The Labour Government have just unveiled England’s first ever men’s health strategy, which aims to tackle the crisis in men’s mental health. Will the Minister comment on whether the Government have an ambition to develop a new carer’s strategy that improves not only the financial wellbeing and security of unpaid carers but their mental health? Will he join me in thanking Dads Behaving Madly, as well as mums, grandparents, siblings and all the other 5.8 million unpaid carers behaving variously across the UK, for their amazing contribution to our families, communities and country?

The Carer’s Leave Act 2023, introduced by my hon. Friend the Member for North East Fife (Wendy Chamberlain), was a major step forward, giving working carers up to five days of unpaid leave per year. But that is still not enough. We Liberal Democrats are calling for paid carer’s leave and guaranteed respite, so that people are not forced to choose between their jobs and those they love. Our wider package of reforms would raise carer’s allowance by £20 a week and widen eligibility, recognising that too many carers miss out.

People like Emma give so much to their families, their communities and to our country. They should not be left to struggle on their own. I thank the hon. Member for Shipley (Anna Dixon) for securing both this debate and the presence of the Minister. We look forward to hearing from him the latest on the Government’s plans to support carers.
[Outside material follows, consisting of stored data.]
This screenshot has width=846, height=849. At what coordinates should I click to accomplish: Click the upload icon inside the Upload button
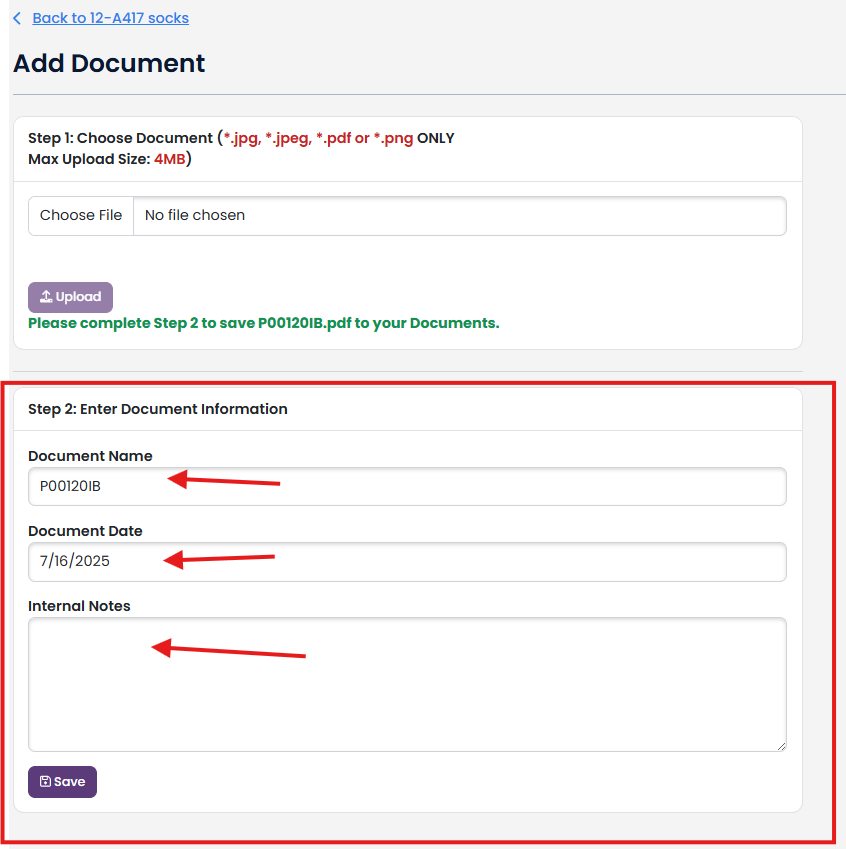click(x=46, y=296)
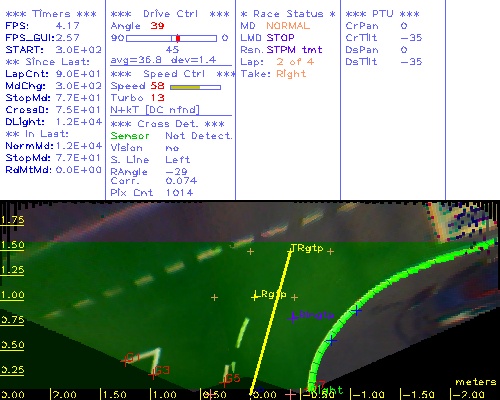Screen dimensions: 500x400
Task: Click the blue RRngtp cross marker
Action: 293,317
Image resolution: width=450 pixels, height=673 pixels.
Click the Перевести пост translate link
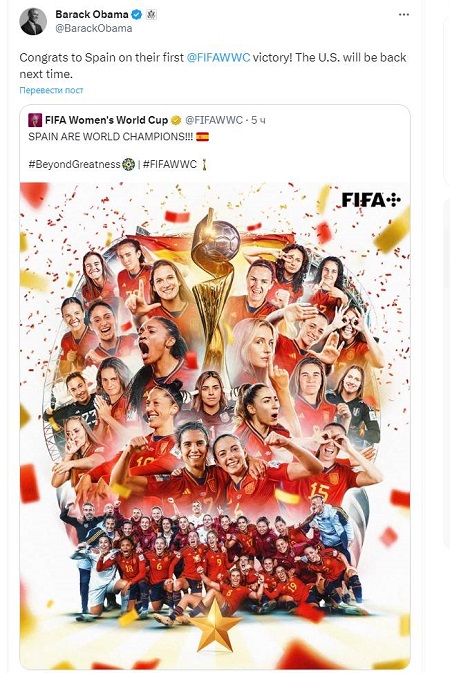coord(51,91)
Finally, I heard from another long-term carer. He has overcome many challenges, including faulty equipment, particularly catheters; an unresponsive district nurse team who did not always recognise his important role; and ambiguity about responsibilities when the dependant and the carer fall into different authority areas. He has not been able to take a holiday in 10 years, although that is a sacrifice about which he felt no regret—I found that particularly inspiring.
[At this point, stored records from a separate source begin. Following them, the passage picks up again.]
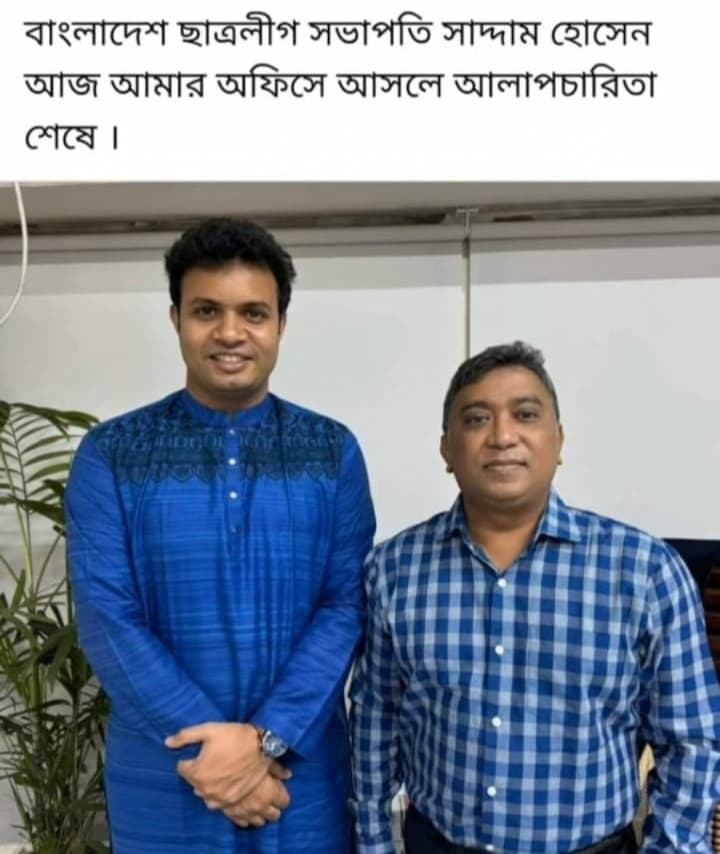The image size is (720, 854).
Task: Click the name "সাদ্দাম হোসেন" in the caption
Action: pyautogui.click(x=544, y=35)
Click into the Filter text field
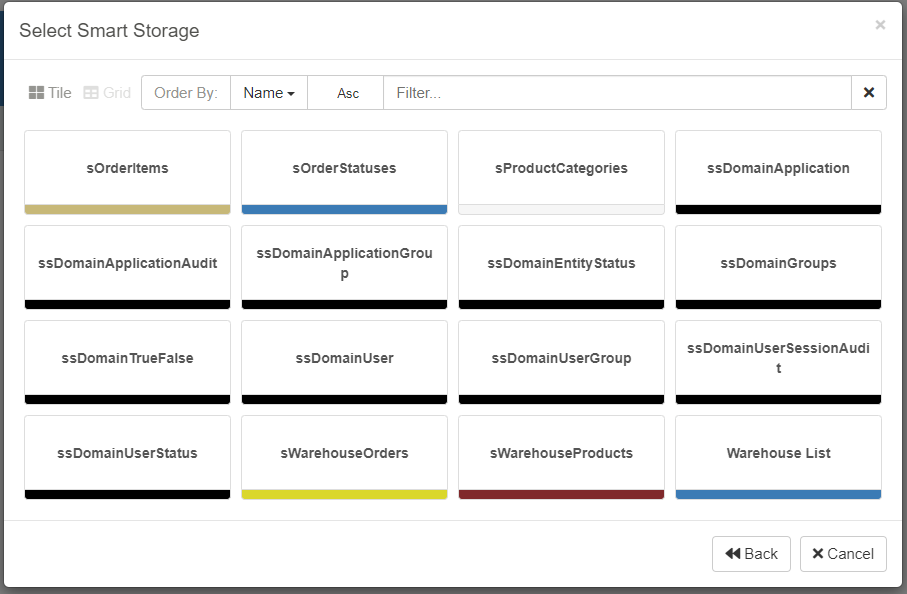 tap(616, 93)
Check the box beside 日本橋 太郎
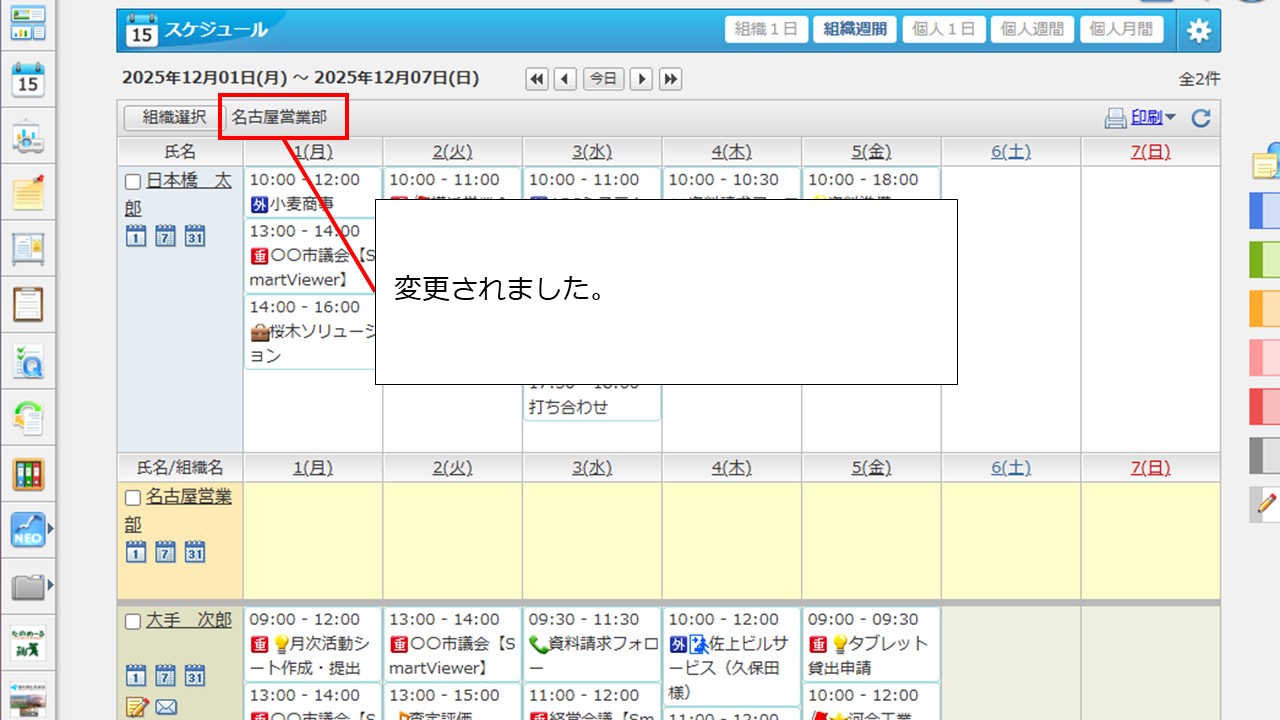 click(133, 182)
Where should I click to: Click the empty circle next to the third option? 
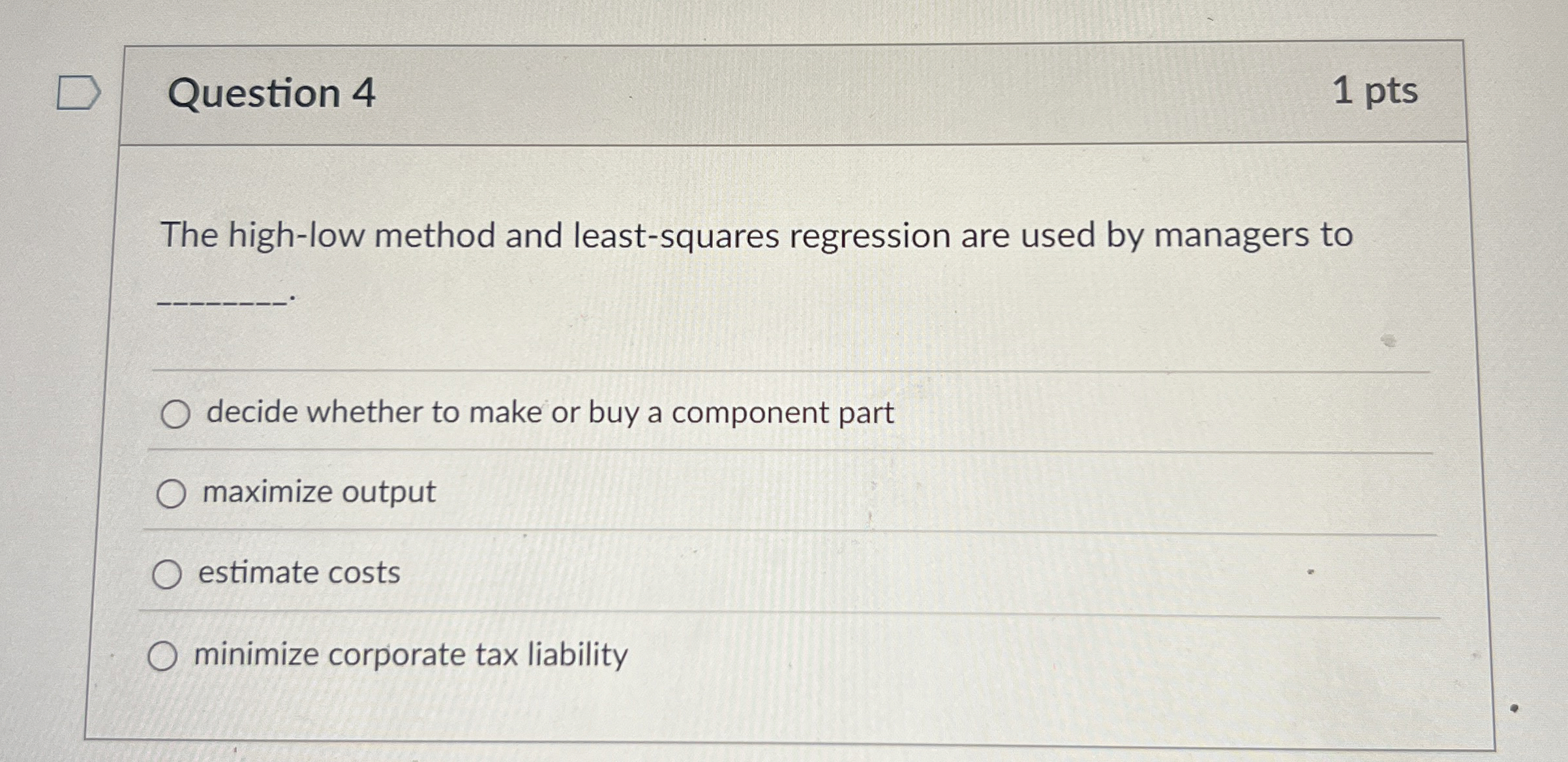(168, 573)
I came away from that meeting earlier this year in awe of the contributions that these people make day after day, often with no complaint. But they are in dire need of greater support and recognition.

I welcome the progress the Government made in increasing the carer’s allowance last April but, despite the very difficult circumstances the country finds itself in, I believe we should go further. I am also looking for the Government to lead us in clearer integration with local authorities and the wider care system. Carers would like employers to understand their work more consistently, and we can work on that across Departments. I would also like the Government to ensure more public visibility and recognition of unpaid carers, and a renewed focus on identifying unpaid carers. We need more information about the help available to them.

I again thank my hon. Friend the Member for Shipley for being a champion in this place for unpaid carers and her constituents, and for her excellent work in Parliament on this issue. I look forward to reconvening the constituents I met earlier this year, along with Healthwatch Derbyshire and the Derbyshire All-Age Carers Support Service, to report back what the Minister says today about their important work.

I leave the Minister with my constituent’s words:

“I don’t want to financially benefit from caring for my mum. I just don’t want to be pushed into poverty while I keep her out of hospital and out of a care home.”

She cares for her mum 24/7. When worked out by the number of hours, carer’s allowance is about 55p per hour, because it covers nighttime care as well as daytime care. Surely the least that unpaid carers deserve from us is a benefit system—a carer’s allowance system—that supports, recognises and works with them, enabling them to provide the vital care that keeps those people who need it out of hospital and care homes.